Não bastasse o mistério do envelhecimento, tratado como mera causa ocasional que se dá num período rico, a adolescência, e não abordado como um processo factível e concernente a uma idéia primária de morte dos nossos corpos, com a chegada no terceiro grau, eis que se aparecessem novos fantasmas para nos tirar o sono. Muitos desses fantasmas são garantidos pela subserviência que os filhos devem prestar aos pais que, sem que o jovem tenha maturidade suficiente, idealizam um mundo que lhes fora negado para a vida dos seus filhos. Por mais bem intencionados que sejam os pais em fazerem isso, não é difícil de se concluir que é uma atitude errada, pois os processos formacionais tanto de um como de outro são diferentes. A conjuntura social, assim como as individualidades, são líquidas, concatenam-se de acordo com aquilo que se é vivido a uma época, restringindo acesso ao que se necessita para o apaziguamento entre ser e meio, não sendo imprescindíveis ao estabelecimento dessa harmonia os jargões que perfizeram o espírito de um tempo que ficara congelado nos livros de história. Então, aparecem o contato com teorias, as dúvidas sobre as áreas por que optaram, a fecundação de idéias, as dúvidas de cunho essencialista, os sentimentos de reclusão, as paixões e um quinhão de outros fatores.

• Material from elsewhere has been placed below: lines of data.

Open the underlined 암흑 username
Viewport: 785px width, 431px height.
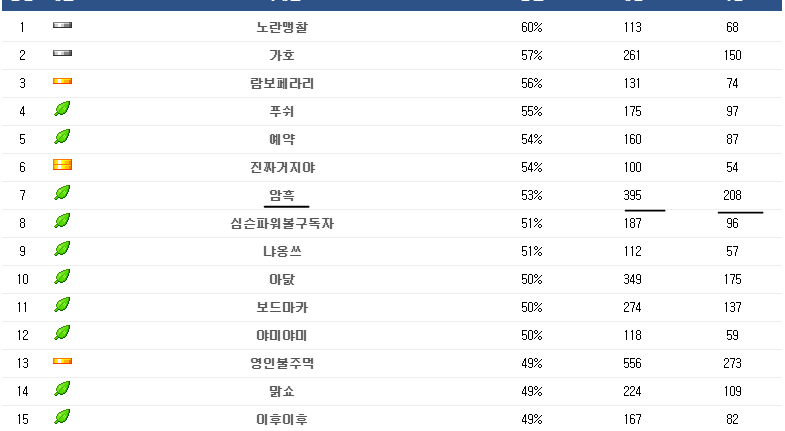tap(282, 196)
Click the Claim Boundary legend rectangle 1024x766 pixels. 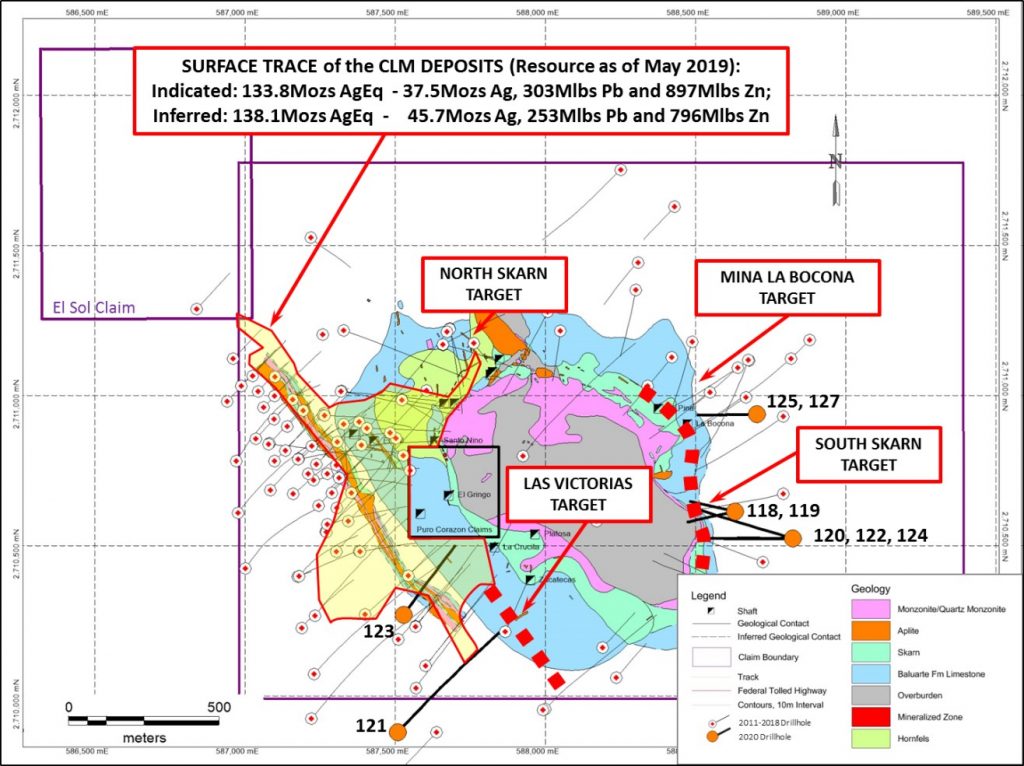point(712,658)
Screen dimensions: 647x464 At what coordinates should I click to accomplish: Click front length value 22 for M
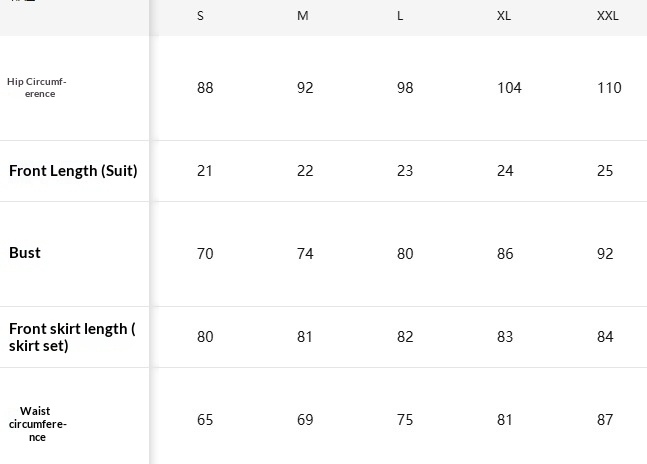pyautogui.click(x=305, y=171)
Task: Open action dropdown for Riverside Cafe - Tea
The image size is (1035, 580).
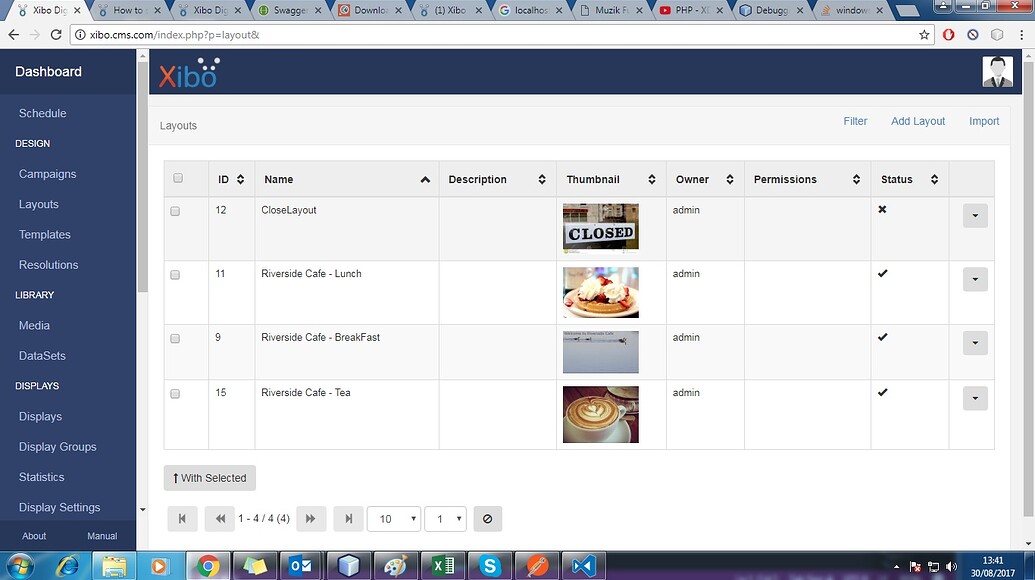Action: [x=974, y=398]
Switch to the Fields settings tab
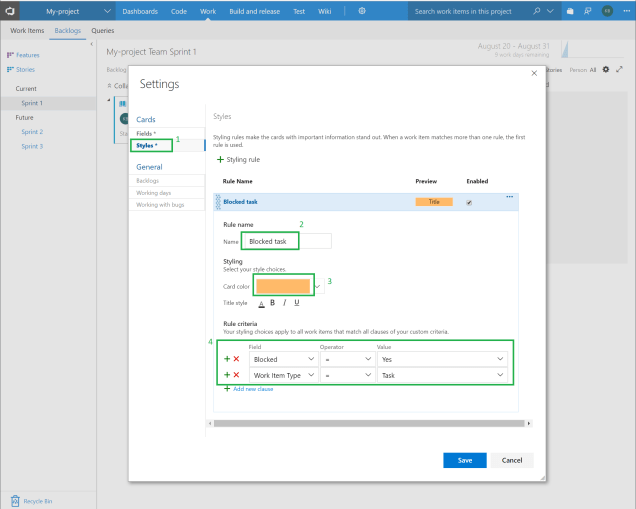The width and height of the screenshot is (636, 509). tap(147, 133)
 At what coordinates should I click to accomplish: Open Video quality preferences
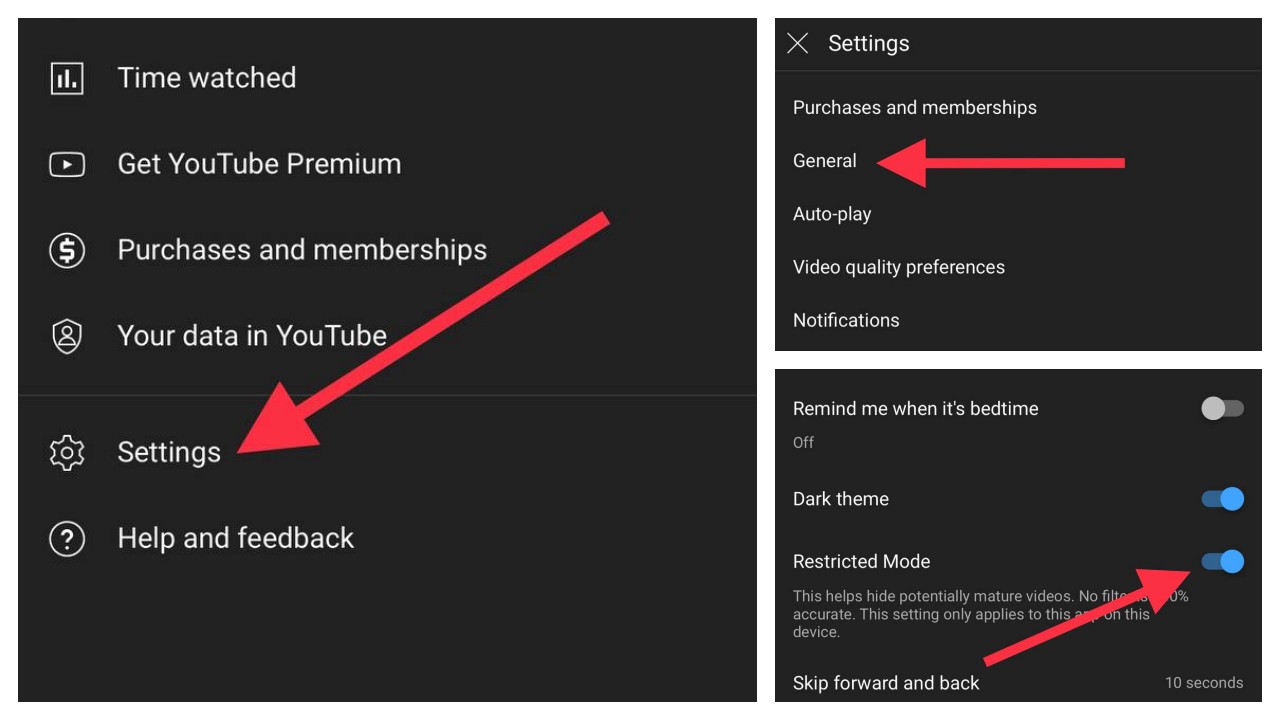(898, 267)
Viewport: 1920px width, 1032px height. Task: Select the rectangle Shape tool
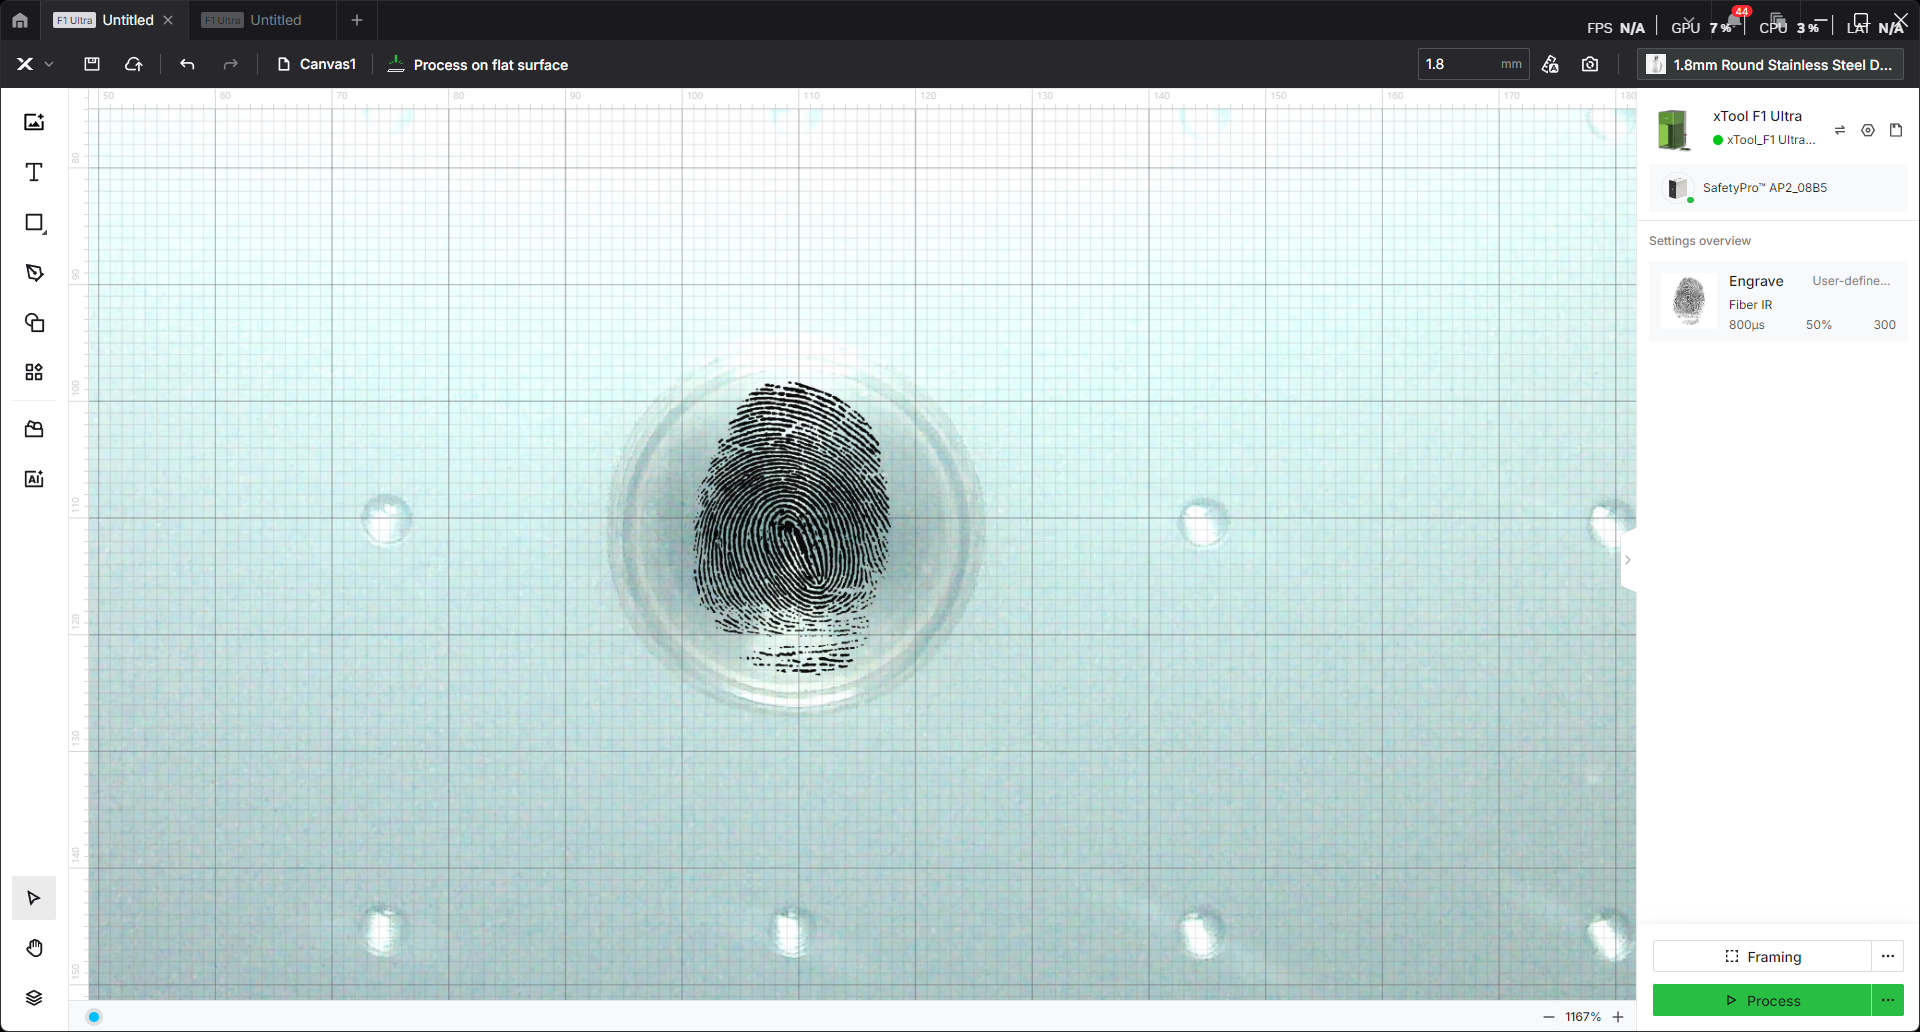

Embora tenha dito mais acima que algumas pessoas internalizam idéias que para si são irrevogáveis, vale esclarecer que, mesmo que elas não exteriorizem o contrário do que dizem, a refutação ao seu sistema também dorme em si. No entanto, valendo-se da hipocrisia e não querendo abrir mão do orgulho que carregam, fator que prepondera nas nossas vidas, essas mesmas pessoas designam o que falam como se fizessem disso uma égide onde jaz a verdade absoluta. Mas, creia, não ser passível aos de opinião forte, é um grande acerto, pois, na verdade, quando somos passíveis, estamos nos passando por cobaias de sistemas dos quais os seus próprios inventores não acreditam; em termos mais claros, estamos nos passando por bestas.

Verdade é que todos passam pela vida como bons céticos hipócritas, que por sobejarem alguma lucratividade ou posição, dizem ser favoráveis a sistemas idiotas que, apesar de defenderem o apaziguamento do qual já fora falado, segmentam em novas classes, o que gerará mais pré-conceituações, uma sociedade que em si, por essência, já é segmentada, afinal somos todos universos ocupando uma posição central, porém girando em torno do próprio eixo, e achando que os outros universos, as outras pessoas que não são diferentes de nós, também giram, só que em volta do nosso mundinho.

Conclui-se, portanto, como o bom observador já se valera, que a excrescência, tema do qual falamos, nada tem a ver com o metacomicismo, uma vez que este primeiro é uma fase que, depois dum processo de amadurecimento racional, se dará de maneira antecedente ao último, sendo que ambos, por mais que sejam imanentes a nós, não chegarão a ser percebidos por todos, por exigirem de quem os percebe certo grau de abstração. A excrescência não é a risada metafísica devido ao fato dos segmentos racionais não fazerem sentido, é, sim, a identificação desses segmentos por nós, o que resultará na frustração por não sabermos usá-los, já que, como fora abordado, apesar de ficarmos dando voltas em torno do nosso egocentrismo, sempre estaremos oscilando em se tratando de idéias. O liberal já foi conservador, mesmo que não deliberadamente, assim como o conservador quase sempre é um liberal, pois desde que lhe prevaleça, vale tudo.

Um comentário:

  1. Ou seja: a excrescência ao mesmo tempo em que se encontra em um lugar diferenciado da metacomicidade, ela está intimamente ligada ao metacômico. Se por um lado, o que falta ao metacômico, é a verdade absoluta, verdade essa que desliza de suas mãos, tornando-se, portanto, sem sentido; a excrescência tem acesso a esse repertório racional, porém, não sabe utilizá-lo. Resultado: mesmo tendo um repertório racional que pode ser acessado por nós, assim como no metacômico, o que falta a excrescência é um sentido claro para qualquer coisa, e que por isso mesmo, tanto no metacômico, quanto na excrescência, a frustração termina assumindo sua posição principal no palco principal depois de termos transitado ilusoriamente na certeza de uma busca pela verdade, enquanto ela arrumava sua velha fantasia de deusa infernal para tirar suspiros angustiantes e engraçados de nossos corações.